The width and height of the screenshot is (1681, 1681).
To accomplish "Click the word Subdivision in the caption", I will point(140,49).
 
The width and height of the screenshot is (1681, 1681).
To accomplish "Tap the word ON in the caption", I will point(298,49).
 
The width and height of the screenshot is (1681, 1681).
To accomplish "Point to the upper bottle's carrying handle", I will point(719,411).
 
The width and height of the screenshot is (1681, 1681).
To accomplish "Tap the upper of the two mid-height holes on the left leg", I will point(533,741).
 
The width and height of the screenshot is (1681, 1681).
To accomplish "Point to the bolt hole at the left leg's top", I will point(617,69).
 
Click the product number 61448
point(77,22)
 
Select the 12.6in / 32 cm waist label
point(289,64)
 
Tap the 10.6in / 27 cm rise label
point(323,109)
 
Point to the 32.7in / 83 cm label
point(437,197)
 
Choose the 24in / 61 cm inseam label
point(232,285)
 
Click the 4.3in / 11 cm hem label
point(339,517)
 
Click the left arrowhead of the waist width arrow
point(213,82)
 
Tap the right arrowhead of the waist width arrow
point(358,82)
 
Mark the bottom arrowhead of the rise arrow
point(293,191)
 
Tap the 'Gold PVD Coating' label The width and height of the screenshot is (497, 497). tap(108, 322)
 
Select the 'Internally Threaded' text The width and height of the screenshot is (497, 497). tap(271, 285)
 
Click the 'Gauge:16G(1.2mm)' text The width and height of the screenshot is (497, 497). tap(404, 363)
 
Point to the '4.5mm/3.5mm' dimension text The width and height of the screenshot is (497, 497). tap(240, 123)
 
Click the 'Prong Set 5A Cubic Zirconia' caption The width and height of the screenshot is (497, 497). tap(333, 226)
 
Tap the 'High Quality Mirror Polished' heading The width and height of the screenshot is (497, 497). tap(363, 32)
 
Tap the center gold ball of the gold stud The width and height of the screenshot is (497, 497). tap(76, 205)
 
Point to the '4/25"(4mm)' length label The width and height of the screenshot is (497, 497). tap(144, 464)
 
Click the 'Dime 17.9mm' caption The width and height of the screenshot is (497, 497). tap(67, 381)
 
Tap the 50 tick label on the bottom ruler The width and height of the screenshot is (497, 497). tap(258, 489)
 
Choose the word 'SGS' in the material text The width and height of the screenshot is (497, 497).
--------
Task brief. Please copy all of the entries above, character for character, with no changes.

Full response.
The width and height of the screenshot is (1681, 1681).
To accomplish "Click the word Subdivision in the caption", I will point(140,49).
 
The width and height of the screenshot is (1681, 1681).
To accomplish "Tap the word ON in the caption", I will point(298,49).
 
The width and height of the screenshot is (1681, 1681).
To accomplish "Point to the upper bottle's carrying handle", I will point(719,411).
 
The width and height of the screenshot is (1681, 1681).
To accomplish "Tap the upper of the two mid-height holes on the left leg", I will point(533,741).
 
The width and height of the screenshot is (1681, 1681).
To accomplish "Point to the bolt hole at the left leg's top", I will point(617,69).
 
Click the product number 61448
point(77,22)
 
Select the 12.6in / 32 cm waist label
point(289,64)
 
Tap the 10.6in / 27 cm rise label
point(323,109)
 
Point to the 32.7in / 83 cm label
point(437,197)
 
Choose the 24in / 61 cm inseam label
point(232,285)
 
Click the 4.3in / 11 cm hem label
point(339,517)
 
Click the left arrowhead of the waist width arrow
point(213,82)
 
Tap the right arrowhead of the waist width arrow
point(358,82)
 
Mark the bottom arrowhead of the rise arrow
point(293,191)
 
Tap the 'Gold PVD Coating' label The width and height of the screenshot is (497, 497). tap(108, 322)
 
Select the 'Internally Threaded' text The width and height of the screenshot is (497, 497). tap(271, 285)
 
Click the 'Gauge:16G(1.2mm)' text The width and height of the screenshot is (497, 497). tap(404, 363)
 
Point to the '4.5mm/3.5mm' dimension text The width and height of the screenshot is (497, 497). tap(240, 123)
 
Click the 'Prong Set 5A Cubic Zirconia' caption The width and height of the screenshot is (497, 497). tap(333, 226)
 
Tap the 'High Quality Mirror Polished' heading The width and height of the screenshot is (497, 497). tap(363, 32)
 
Tap the center gold ball of the gold stud The width and height of the screenshot is (497, 497). tap(76, 205)
 
Point to the '4/25"(4mm)' length label The width and height of the screenshot is (497, 497). tap(144, 464)
 
Click the 'Dime 17.9mm' caption The width and height of the screenshot is (497, 497). tap(67, 381)
 
Tap the 50 tick label on the bottom ruler The width and height of the screenshot is (497, 497). tap(258, 489)
 
Choose the word 'SGS' in the material text The width and height of the screenshot is (497, 497).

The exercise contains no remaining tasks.